Increasing life insurance frauds forcing insurers to make medical tests compulsory

Increasing number of frauds in small cover term insurance policies is forcing life insurance companies to stop selling them and make medical tests mandatory. Private life insurer HDFC Life Insurance, the market leader in term plans, has stopped selling term policies below Rs 50 lakh besides making it mandatory for prospective buyers to undergo medical tests.

Munish Sharda, MD & CEO, Future Generali Life Insurance, said, “We don’t have an online term plan but offer offline term plan (sold by agents). We have seen challenges in some areas and segments on account of non-disclosure of the existing diseases and also because of misrepresentation and fraud. We have strengthened our due diligence process and have made medical tests mandatory for policies coming from fraud prone areas.”


 A senior official at HDFC Life said that as part of our risk monitoring process, we take suitable corrective actions in order to ensure that the risks that we underwrite are in line with what is assumed in the price we charge. This is a common practice in the industry.”
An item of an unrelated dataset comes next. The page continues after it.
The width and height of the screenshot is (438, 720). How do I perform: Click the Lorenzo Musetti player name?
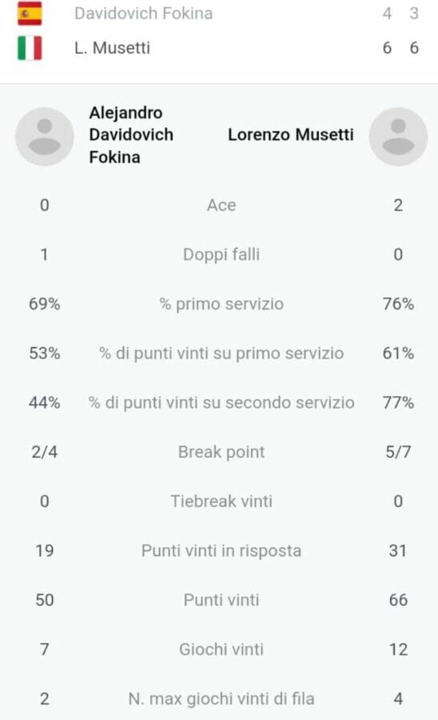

Ashish Vohra, senior director and chief distribution officer, Max Life Insurance, said, “In our case, medical tests were made mandatory around three years ago. There is a certain component of fraud in the industry. There are examples, where we have caught incorrect representation both in term plans and savings plans driven by middlemen who have put together a false file. We invest in front end controls and underwriting to pick up cases where frauds could be higher.”